Un cosquilleo interior me avisa nuevamente de la protesta de mi frágil estómago. No le hago caso. Respiro hondo. Medito si puedo contar con alguien más. Ahora que lo pienso, nos hemos criado casi sin familia a nuestro alrededor. Nunca me preocupé por conocer particularidades relativas a nuestros parientes. En realidad, mamá y yo nunca mantuvimos una conversación seria sobre su infancia, su juventud o la relación con sus padres y hermanas. Recuerdos deslavazados, retazos de historias, alguna que otra anécdota al azar…, es lo único que conozco de ellos. Por supuesto, nunca hablamos sobre mi padre, y tampoco salía con amigas o, por lo menos, que yo sepa, porque ya no me atrevo a confirmar nada. Mamá siempre estuvo dedicada a nosotros en cuerpo y ¿alma?
Quizá mi padre pueda sacarme de dudas. Sobre todo en lo que respecta a las amigas; de la familia materna ni le pregunto, sé lo que va a contestar. Busco el móvil y marco su número.
—Hola, papá. ¿Puedes hablar?
—Dentro de poco tengo una visita, pero ahora mismo estoy solo en el despacho. ¿Cómo te encuentras, cariño?
—Muy bien. Tengo náuseas, pero pronto pasarán. Hoy cumplo ya mi tercera falta. Por cierto, te llamaba porque quería preguntarte algo.
—Dime.
—¿Tú sabes si mamá tenía amigas?
—¿Eso a qué viene, María?
—No sé, pensaba en ella y se me ha ocurrido…
—Ya conoces a tu madre; bueno…, conocías. Era muy reservada. No le gustaba el cotilleo. Prefería estar en su casa, como debe ser.

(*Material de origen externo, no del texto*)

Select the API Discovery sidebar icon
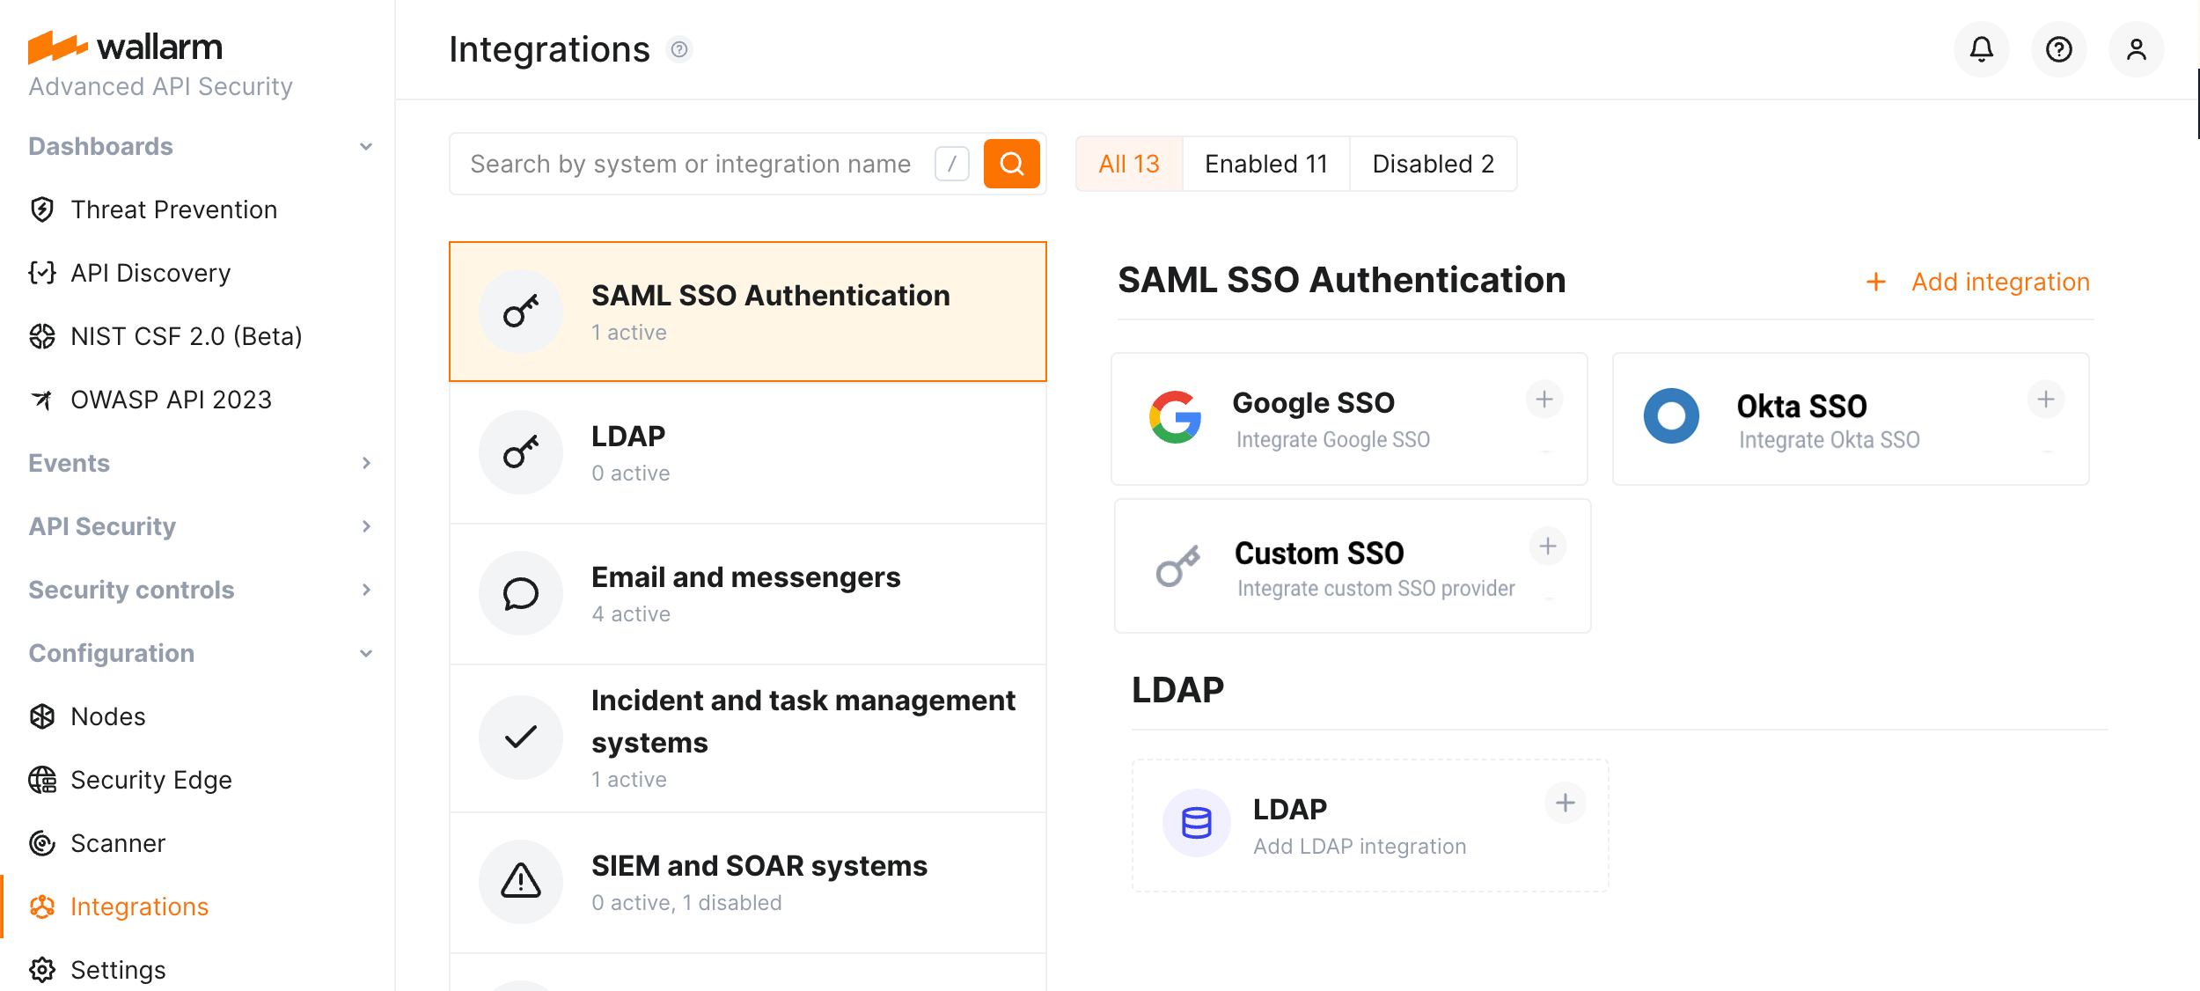2200x991 pixels. 42,272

—Papá, no seas retrógrado, por favor. Eso no tiene nada que ver con lo que te pregunto. Precisamente no hago más que dar vueltas a que no la conocía. Sé pocos detalles de su vida y poco le podré contar a mi hijo sobre su abuela —digo para disimular la verdadera intención—. Últimamente apenas salía de casa, es verdad, me refería a cuando la conociste, cuando estudiaba enfermería. Digo yo que lo normal es que tuviera compañeras, con alguna intimaría, ¿no?
—No conocí a ninguna.
—¿Tampoco en el pueblo? ¿Cuando erais novios no salíais con amigos?

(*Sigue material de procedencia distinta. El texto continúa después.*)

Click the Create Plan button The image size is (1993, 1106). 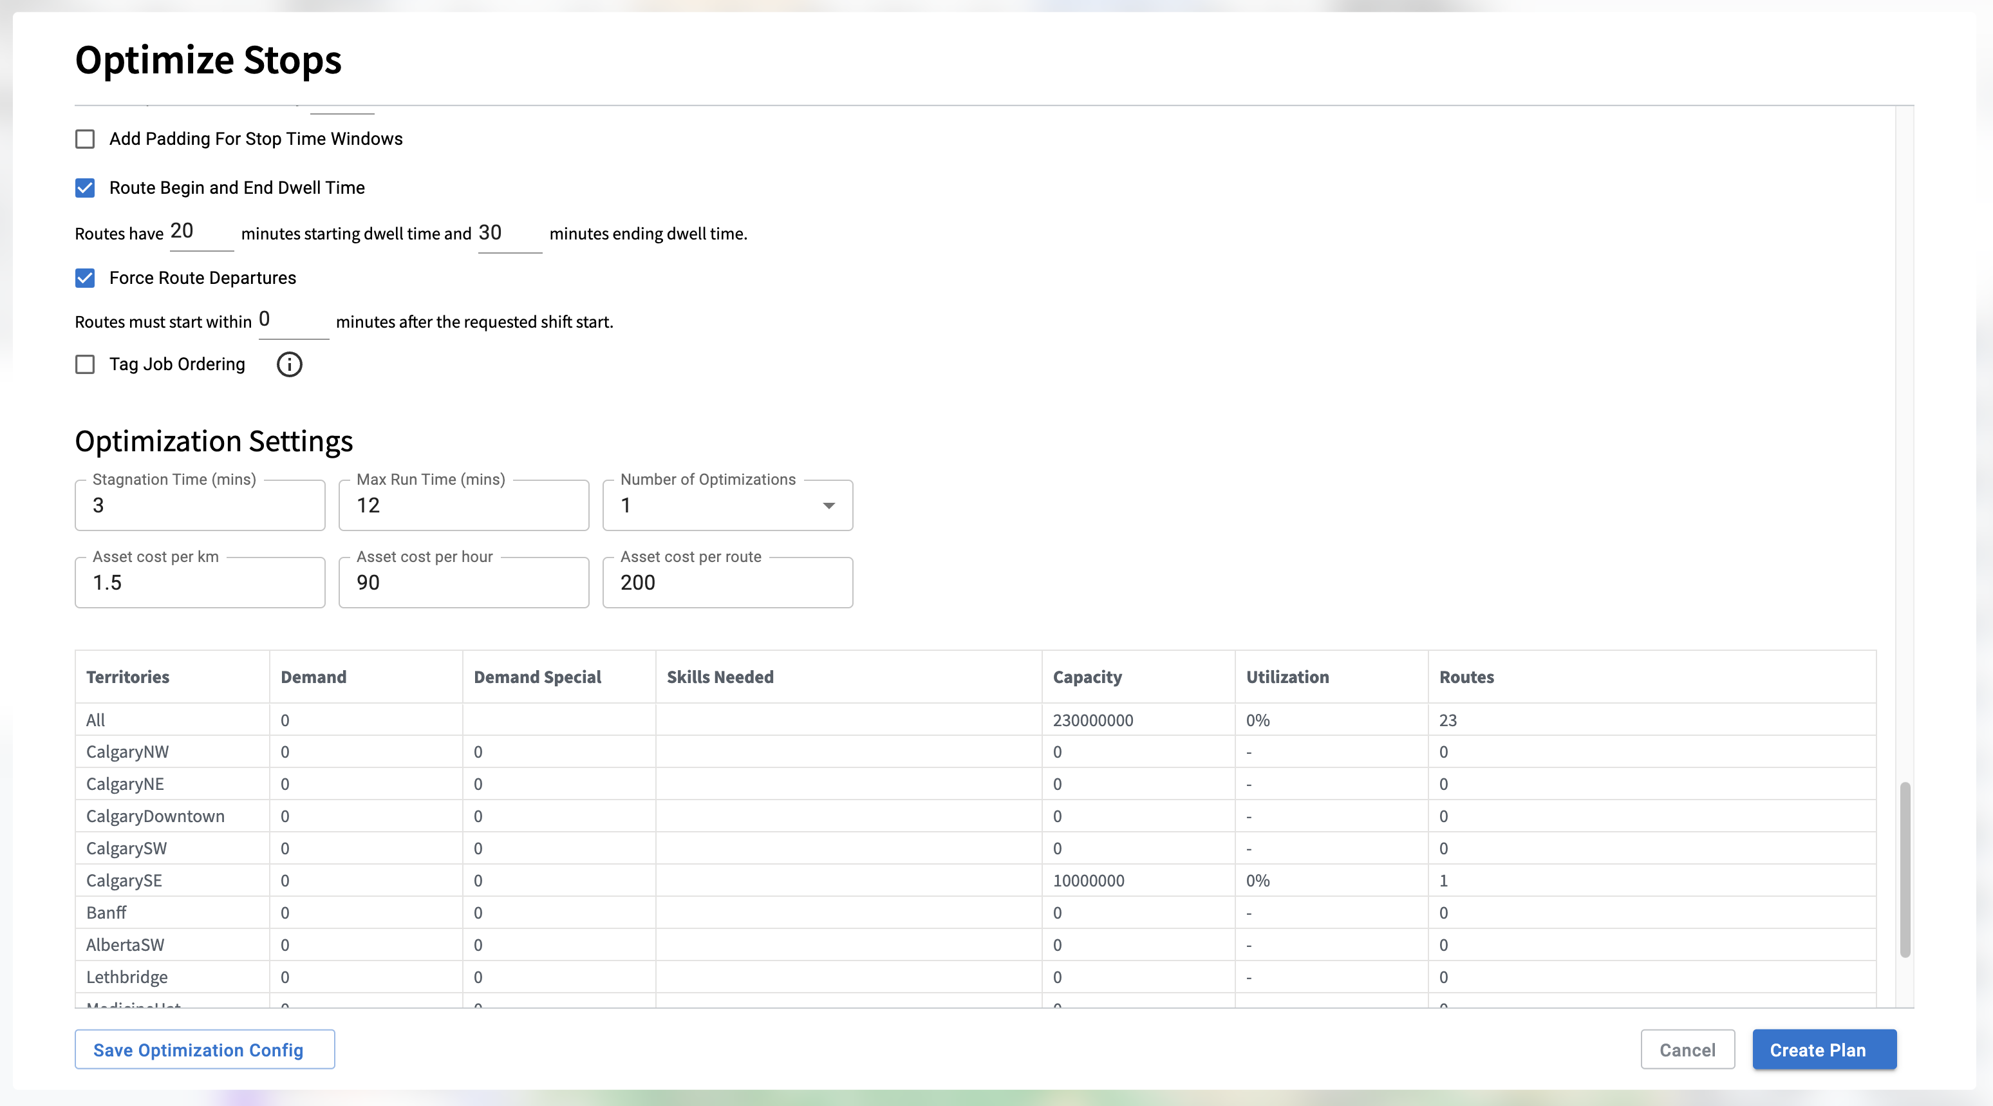click(1824, 1050)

—Qué pesada eres, hija. No me apetece hablar del tema. Te tengo que dejar.
—Perdona. No te enfades. ¿Por qué no vienes a comer a casa?
—No, gracias. Prefiero volver a mi vida habitual lo antes posible. Seguro que Dolores me deja la comida hecha.
Es escuchar el nombre de Dolores y una lucecita se enciende en mi mente. ¡Qué estúpida! ¿Cómo no me acordé de que ella llevaba en casa una eternidad? La conocía de siempre. Desde que abrí los ojos al mundo estuvo revoloteando a mi alrededor. Era la tata de mi hermano y luego lo fue mía. La pobre Dolores tenía un hijo soltero y borrachín que gastaba todo lo que ella ganaba y la maltrataba; cuando le llegó la edad de jubilarse, no quiso dejar de trabajar. Necesitaba el dinero y alejarse del crápula de su vástago. Mamá le permitió seguir en casa, de esa manera se aseguraba su cuidado. Por nada del mundo la hubiera dejado en manos de ese tarambana.
Anoto su nombre debajo del de Matilde, dos islas de letras en el vasto océano de la página en blanco. Dos personas que conocieron a mamá en diferentes momentos, con las que iniciar el enigmático viaje por su vida, me digo; mientras, una lágrima resbala por mi mejilla y cae sobre el papel.